Virginia Tech student Seung-Hui Cho, 23, went on a shooting spree in a dormitory and classroom building on campus, killing 32 people and himself. It is unclear what, if any, contact the university had with Cho's parents — even after a professor removed him from class for violent writing and disruptive behavior.
Murphy said he would introduce a bill that would allow a university to notify a student's parents without fear of violating privacy laws if that student is deemed to be at risk of committing suicide, homicide or physical assault.
The Federal Educational Rights and Privacy Act of 1974 allows access to records in case of an emergency or to protect the health of a student. Parents also can be notified if the student consents.
But the law is written too vaguely, Murphy said in a letter to House colleagues.
"There are many examples where information was not released to parents or guardians regarding a student's mental health, which led to miscommunications and withholding of vital information that would have prevented suicides, assaults and other crimes," Murphy said.

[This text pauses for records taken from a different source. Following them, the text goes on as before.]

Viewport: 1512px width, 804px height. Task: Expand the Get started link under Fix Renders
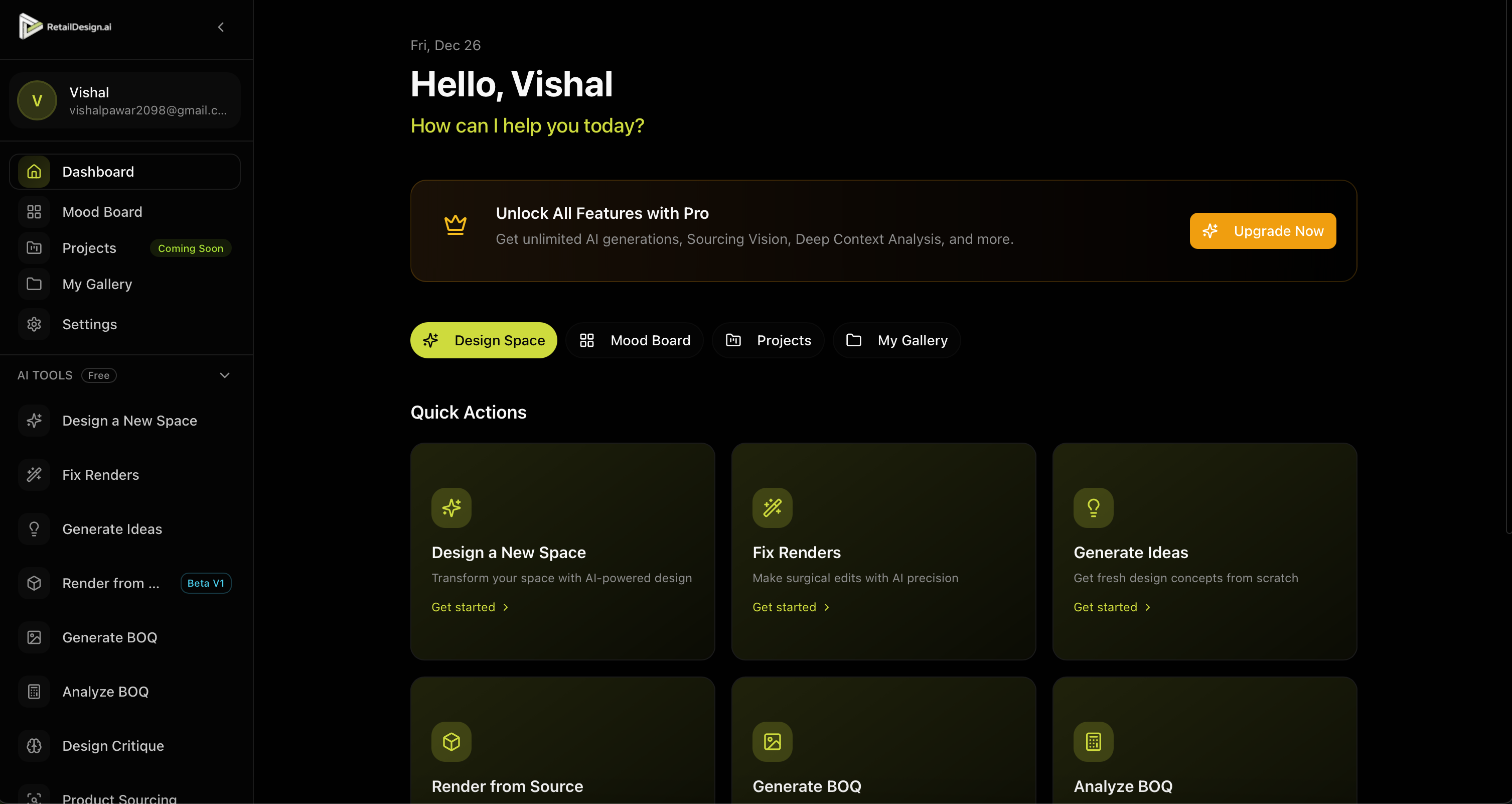pos(791,607)
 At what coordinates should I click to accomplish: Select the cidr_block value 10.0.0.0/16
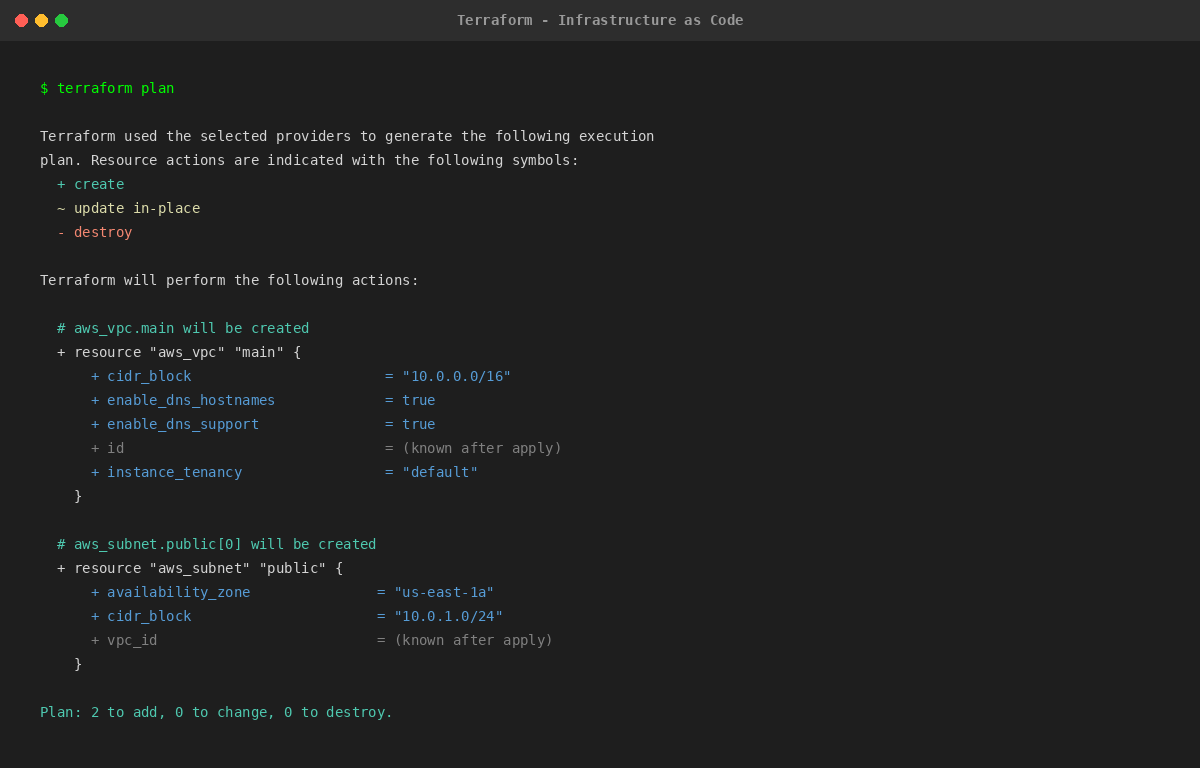point(456,375)
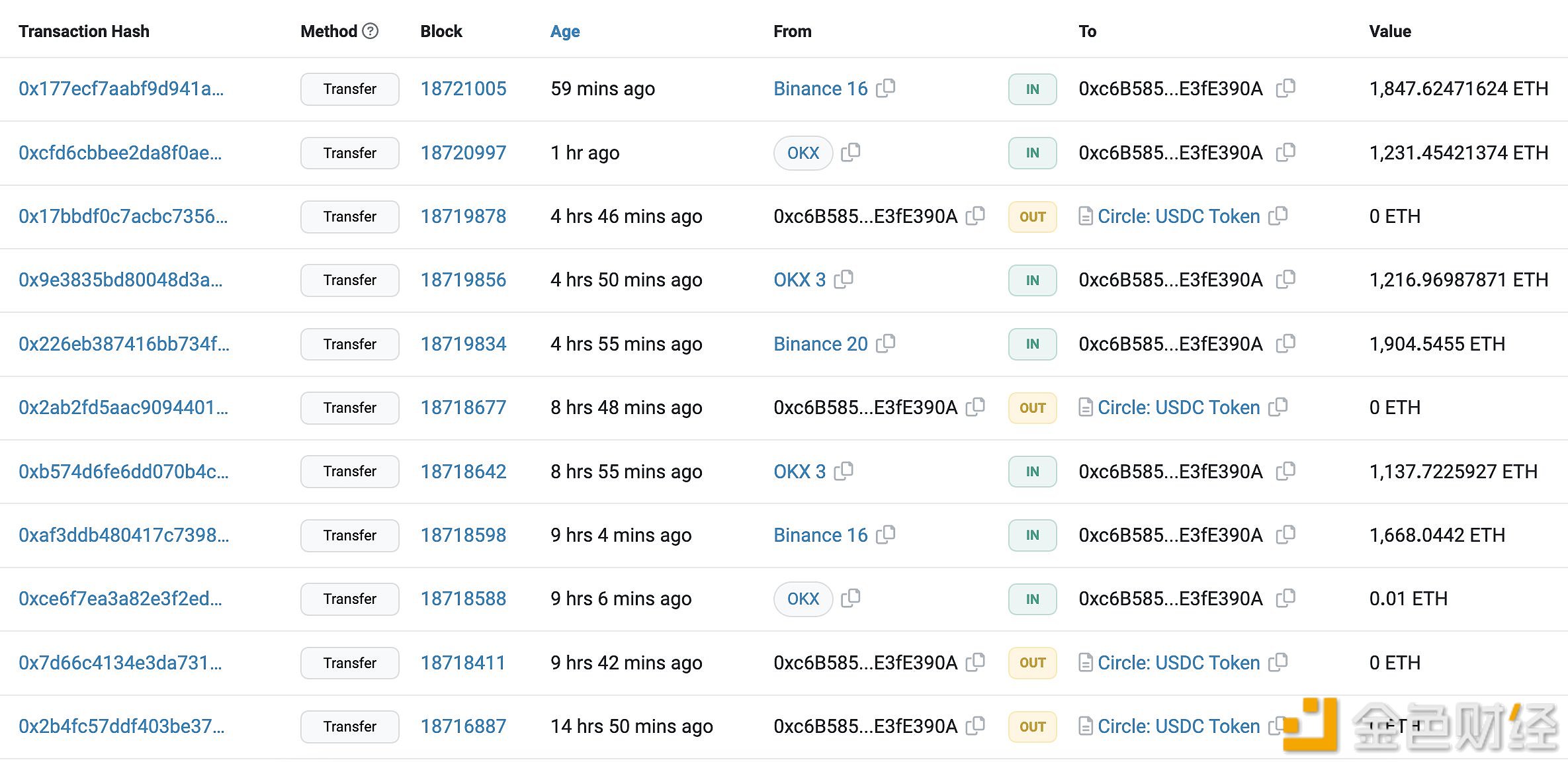
Task: Copy Circle: USDC Token address in block 18718677 row
Action: [x=1278, y=407]
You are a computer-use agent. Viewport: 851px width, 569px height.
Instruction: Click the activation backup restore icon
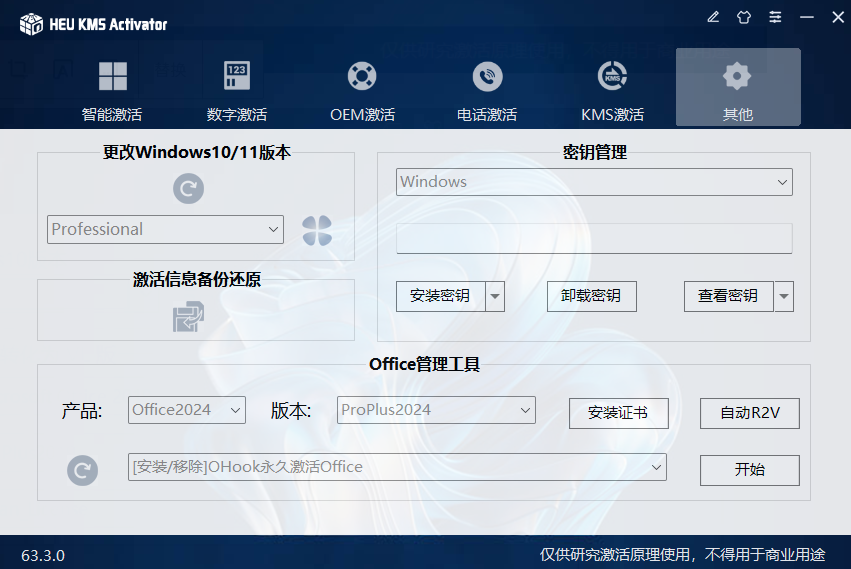point(188,317)
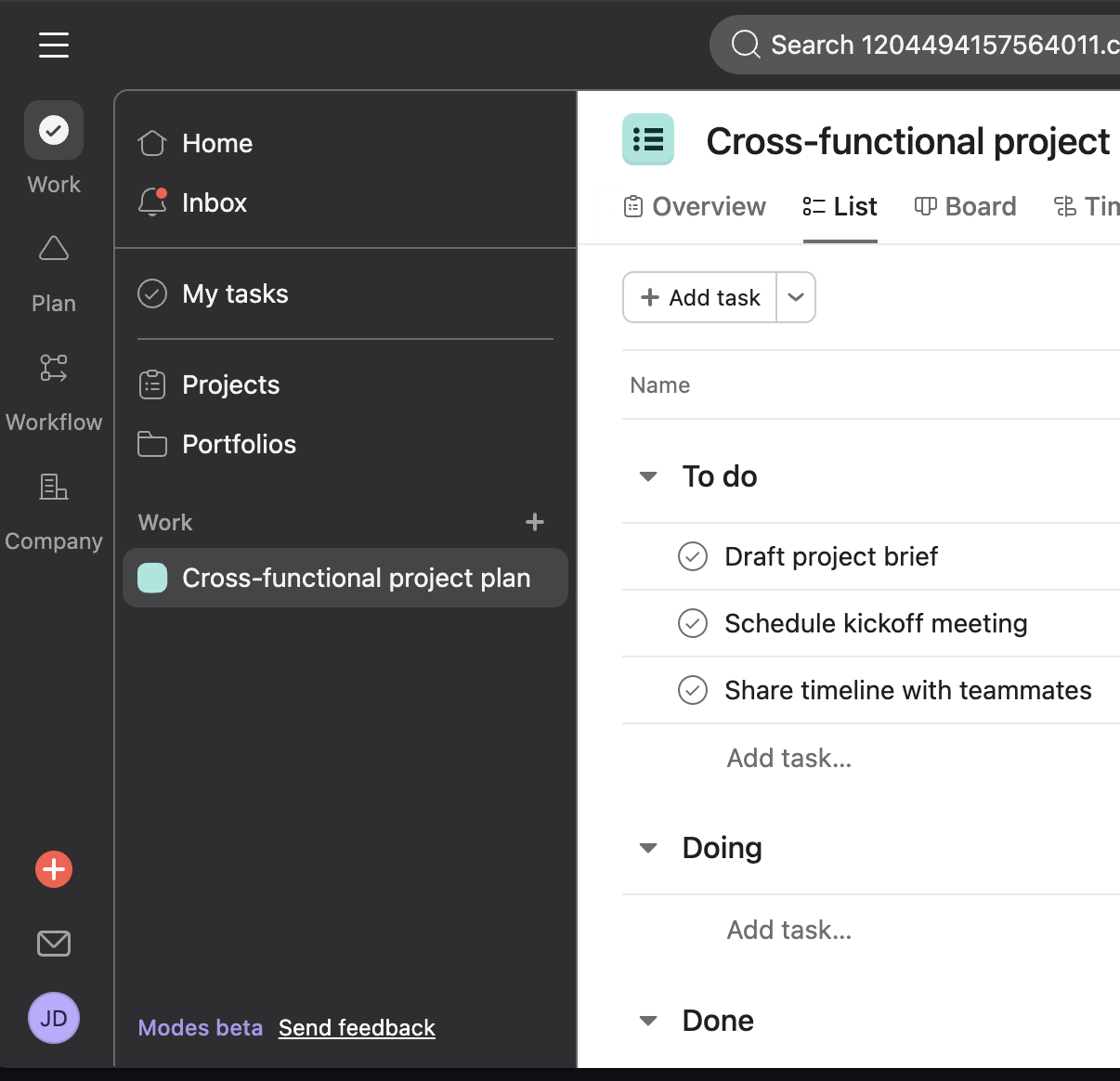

A magistrate ordered Cho in December 2005 to have an evaluation at a private psychiatric hospital after two women complained about annoying calls from him, and an acquaintance reported he might be suicidal. An initial evaluation found probable cause that Cho was a danger to himself or others as a result of mental illness.
David Shern, president of Mental Health America, an advocacy group for people with mental illness, said Murphy's plan sounds reasonable, but he would like to see the specifics.